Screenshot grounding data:
- - - -

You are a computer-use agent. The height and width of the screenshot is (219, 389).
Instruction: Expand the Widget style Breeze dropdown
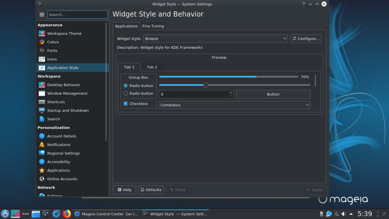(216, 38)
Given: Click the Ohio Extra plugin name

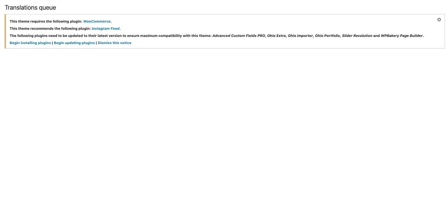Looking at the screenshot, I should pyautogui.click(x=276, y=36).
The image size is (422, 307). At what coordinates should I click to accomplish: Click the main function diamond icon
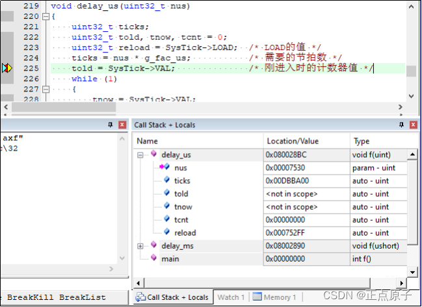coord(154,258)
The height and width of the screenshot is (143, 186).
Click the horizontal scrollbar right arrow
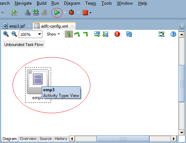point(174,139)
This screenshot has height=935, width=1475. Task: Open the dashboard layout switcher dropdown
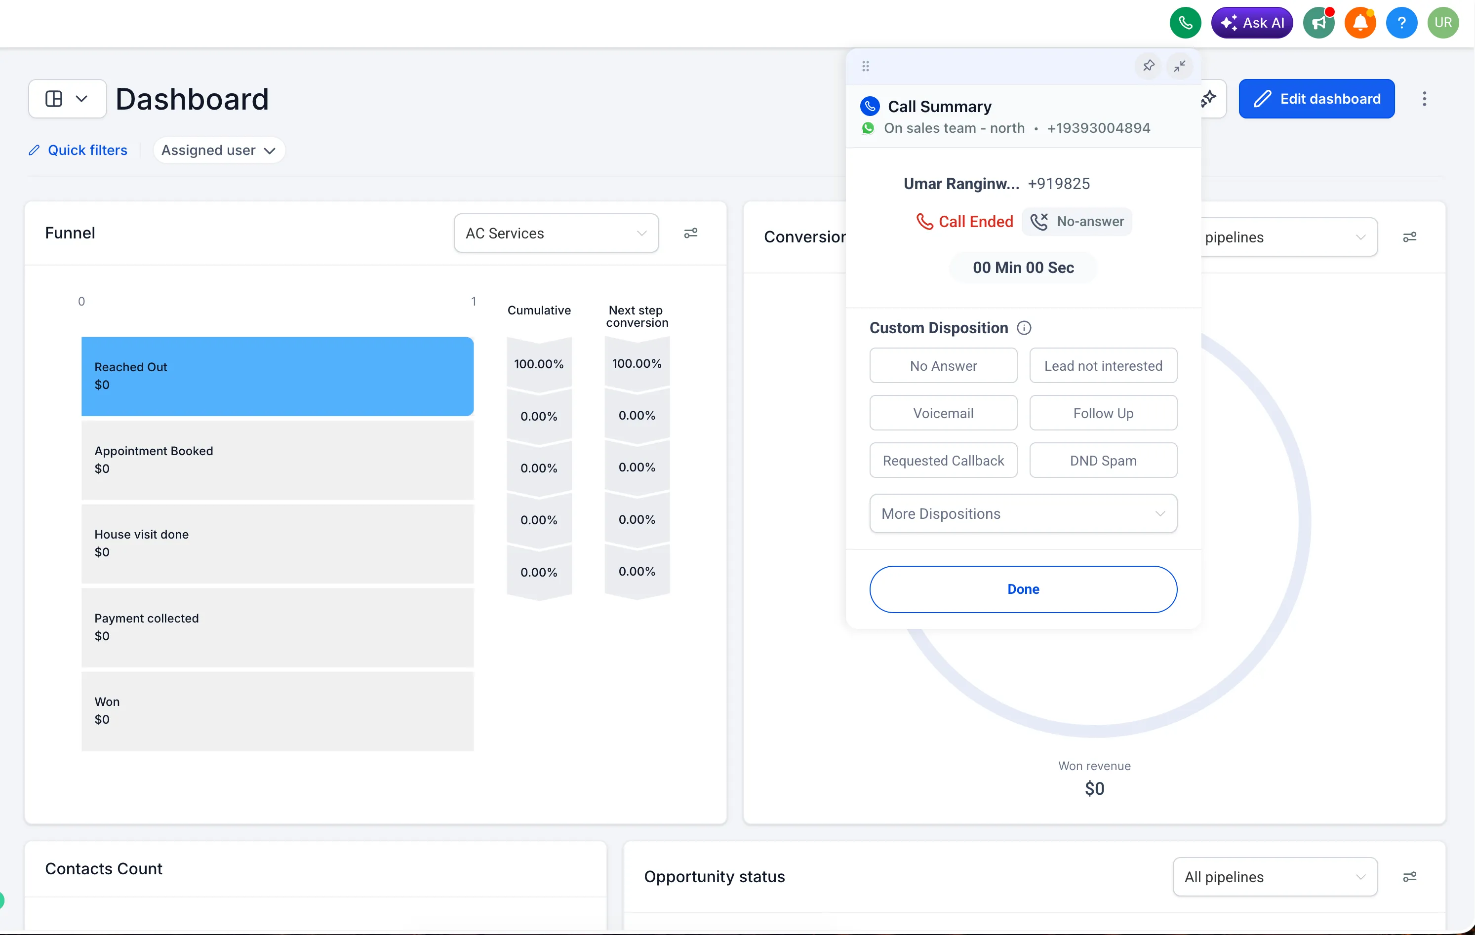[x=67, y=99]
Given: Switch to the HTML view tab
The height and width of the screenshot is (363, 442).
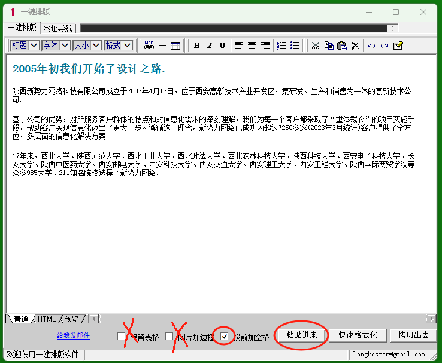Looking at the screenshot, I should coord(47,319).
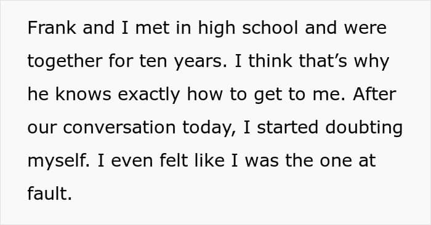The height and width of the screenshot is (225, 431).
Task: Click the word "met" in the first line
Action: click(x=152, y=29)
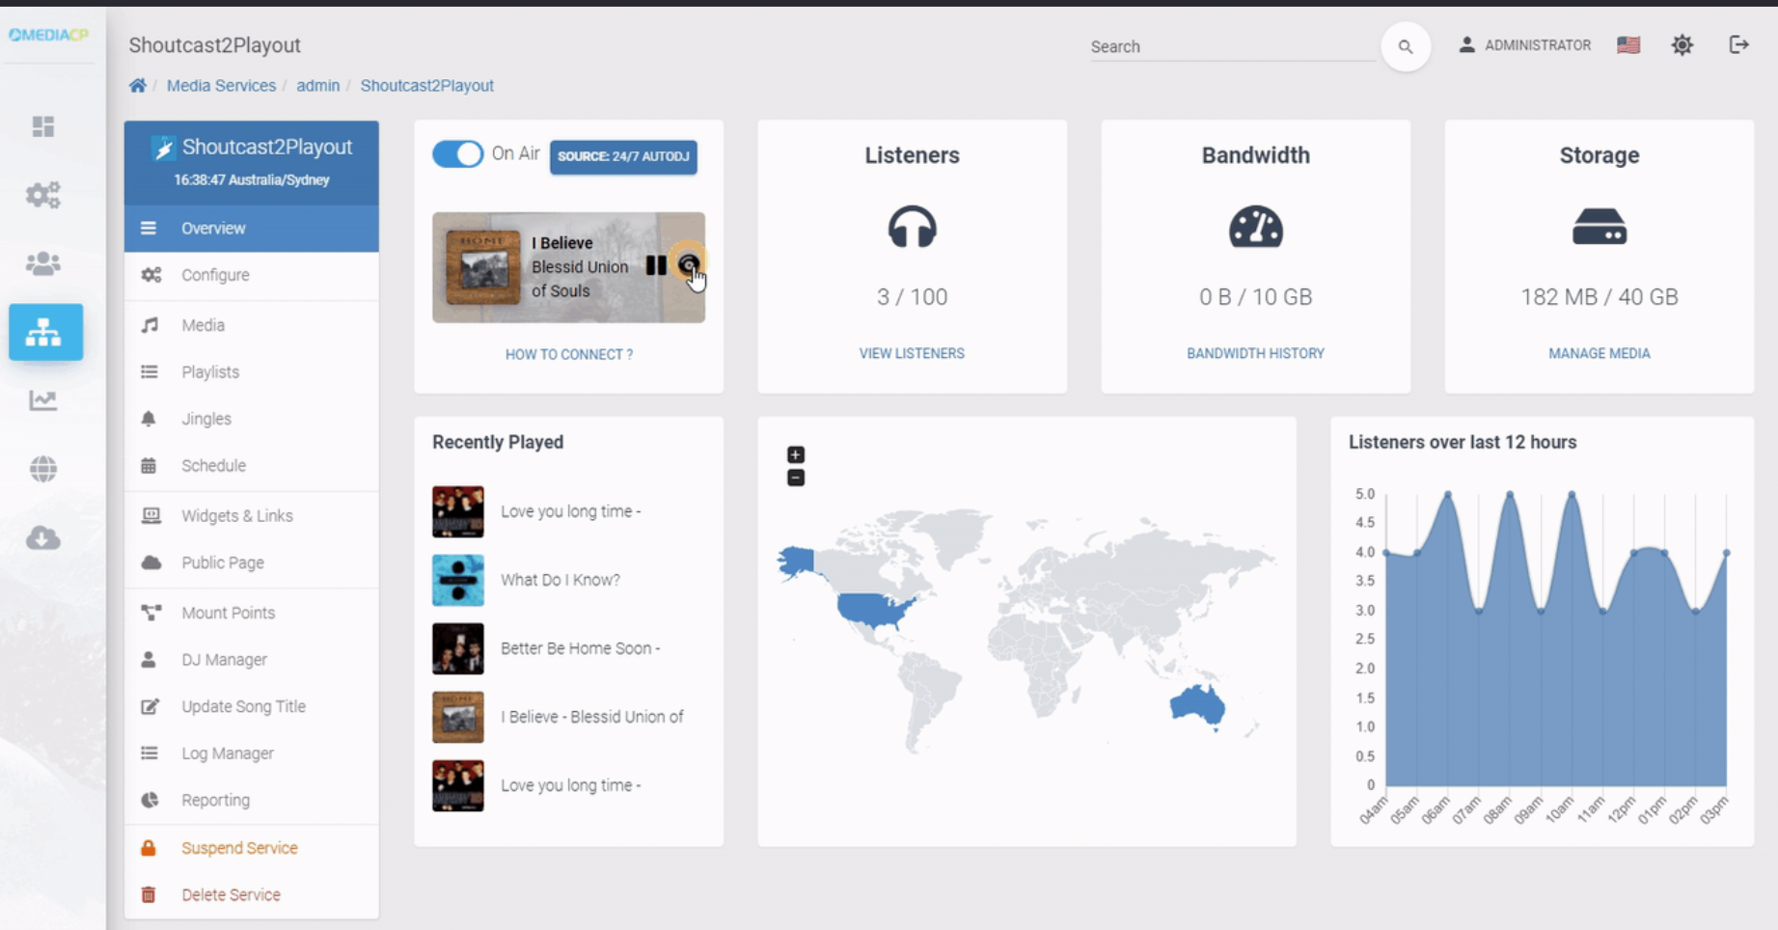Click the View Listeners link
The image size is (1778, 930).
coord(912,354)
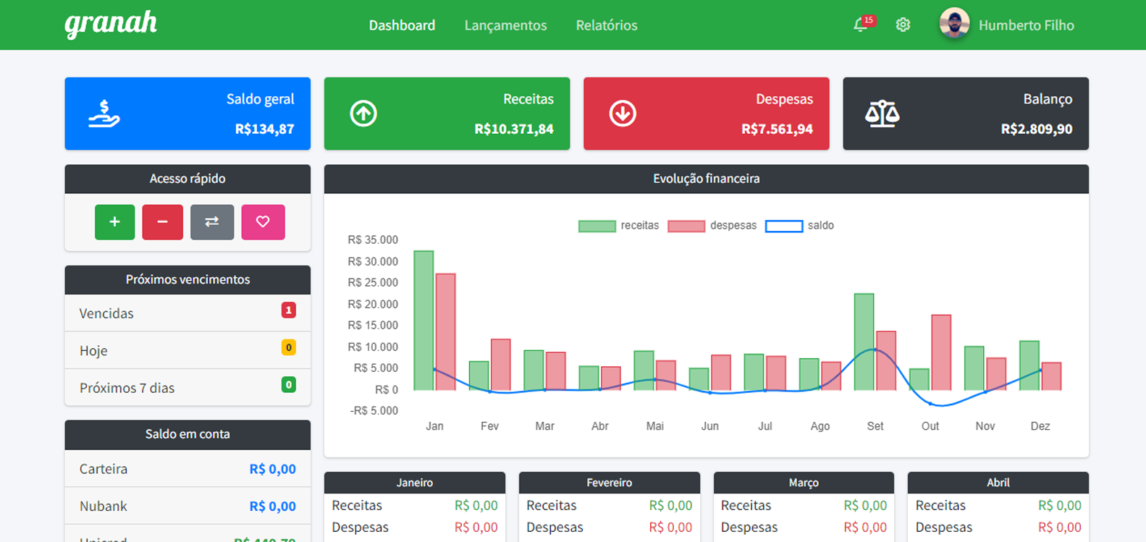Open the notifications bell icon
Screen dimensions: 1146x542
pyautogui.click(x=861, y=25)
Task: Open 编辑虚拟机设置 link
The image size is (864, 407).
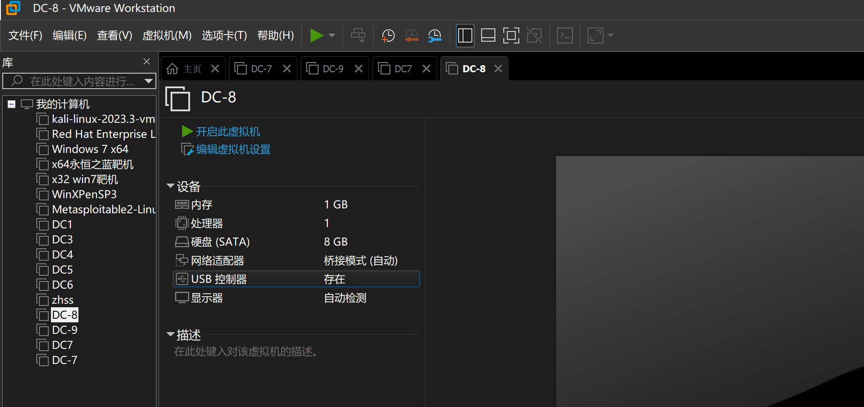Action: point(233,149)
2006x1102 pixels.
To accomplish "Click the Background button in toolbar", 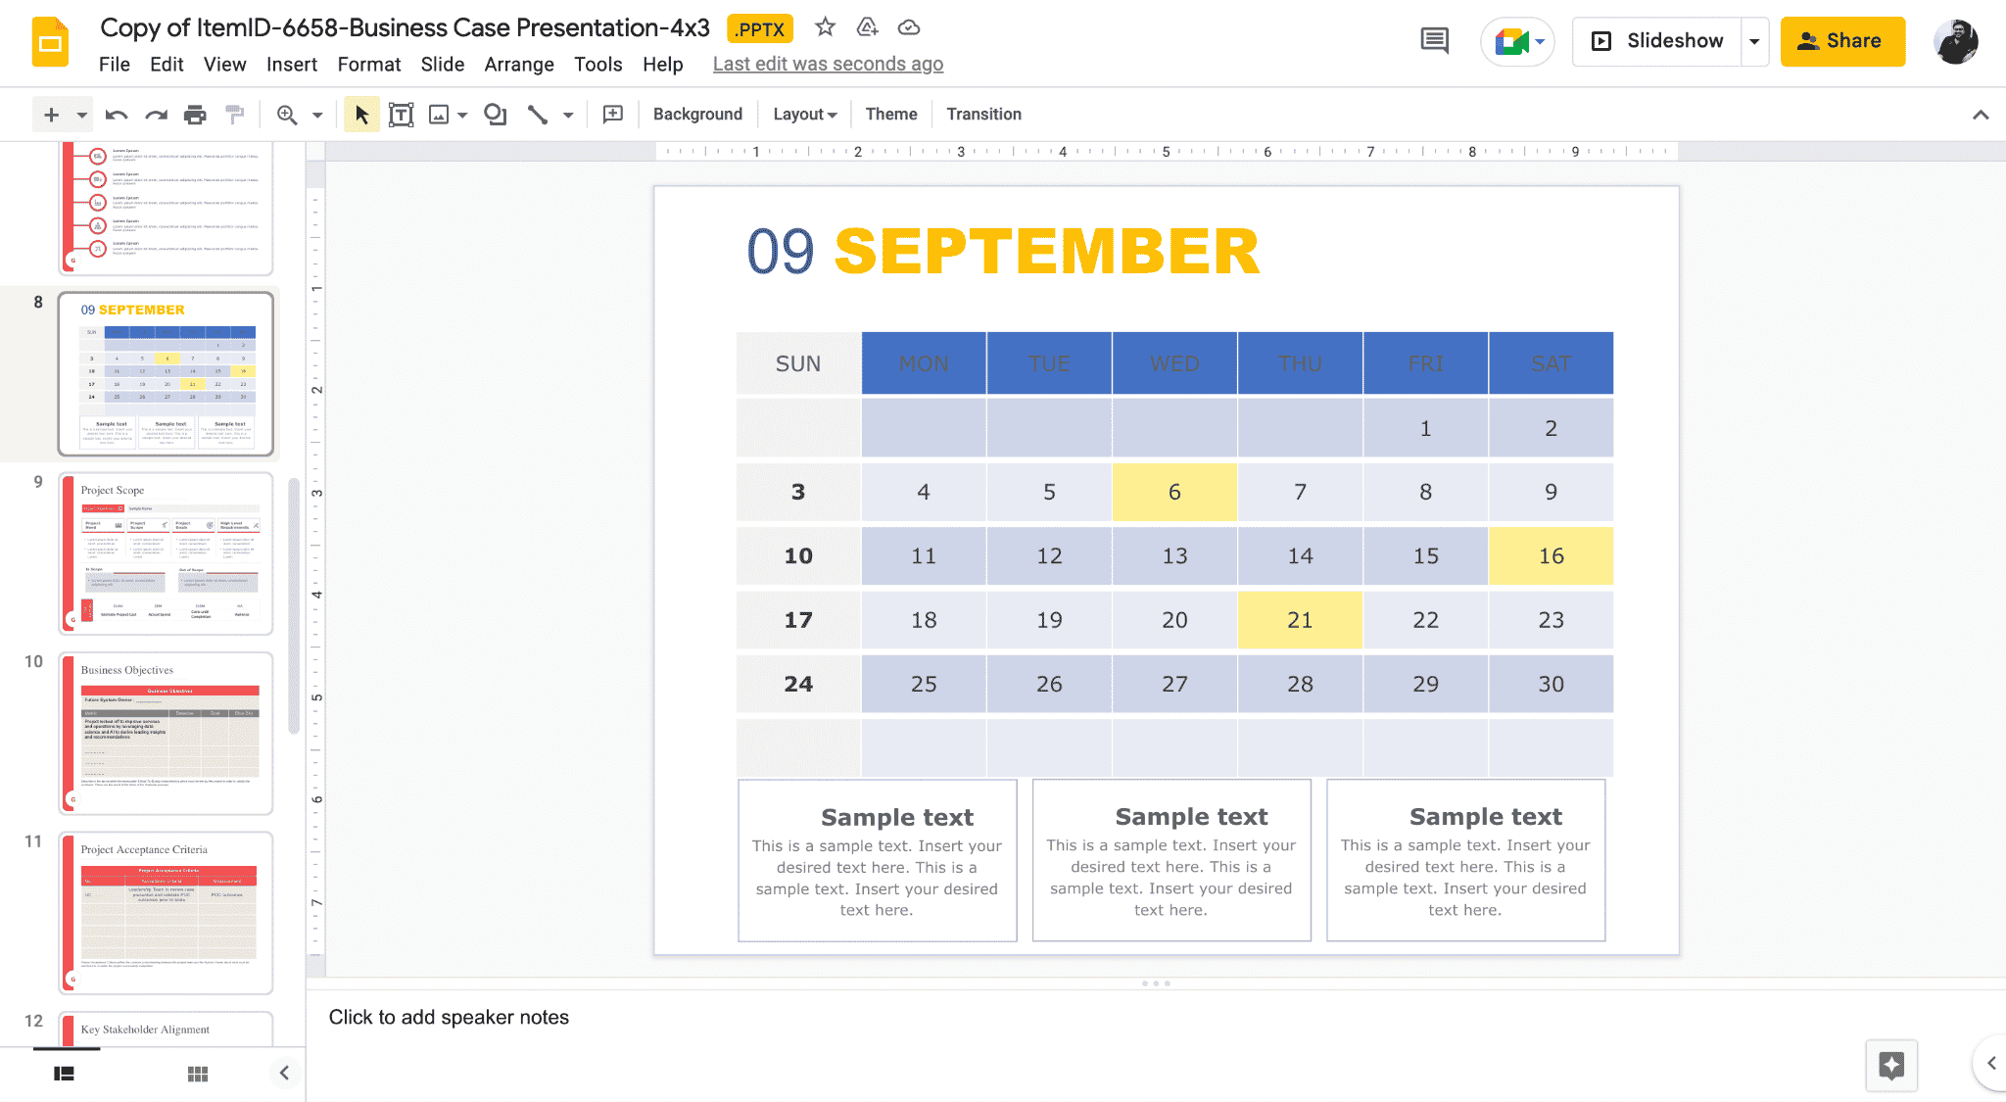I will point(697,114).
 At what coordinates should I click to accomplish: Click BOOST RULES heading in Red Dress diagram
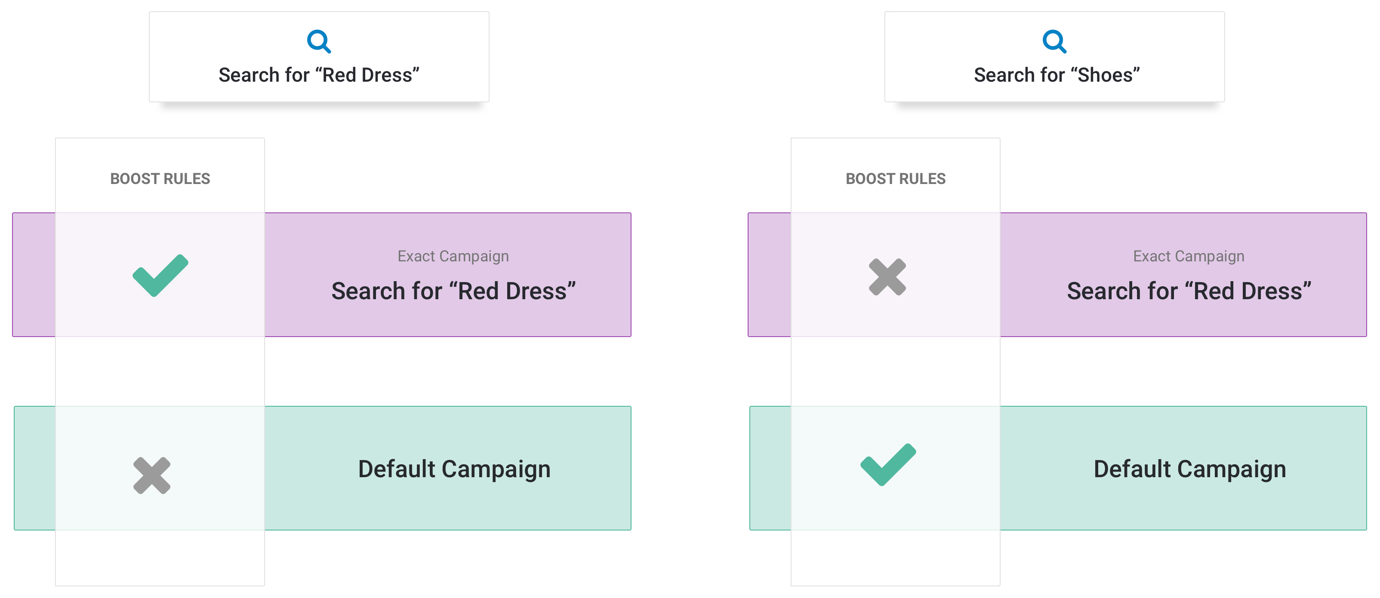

- - - -

### Problem to work on:
Give the lines again exactly, beginning with the first line of the records above and ending with the line that contains "2006x1102 pixels.", and include no pictures.

### The completed task:
You are a computer-use agent. The height and width of the screenshot is (219, 389).
Instruction: Expand the Widget style Breeze dropdown
(216, 38)
Given: Click the Ohio Extra plugin name

Looking at the screenshot, I should pyautogui.click(x=276, y=36).
The image size is (422, 307). At what coordinates should I click to accomplish: Click the main function diamond icon
coord(154,258)
The height and width of the screenshot is (143, 186).
Click the horizontal scrollbar right arrow
point(174,139)
This screenshot has height=935, width=1475. Task: Open the dashboard layout switcher dropdown
[x=67, y=99]
Given: Switch to the HTML view tab
The height and width of the screenshot is (363, 442).
Looking at the screenshot, I should coord(47,319).
The height and width of the screenshot is (225, 431).
Task: Click the word "met" in the first line
Action: click(x=152, y=29)
Click the View Listeners link
The image size is (1778, 930).
coord(912,354)
Open the notifications bell icon
Screen dimensions: 1146x542
pyautogui.click(x=861, y=25)
Task: Open 编辑虚拟机设置 link
The image size is (864, 407).
Action: point(233,149)
2006x1102 pixels.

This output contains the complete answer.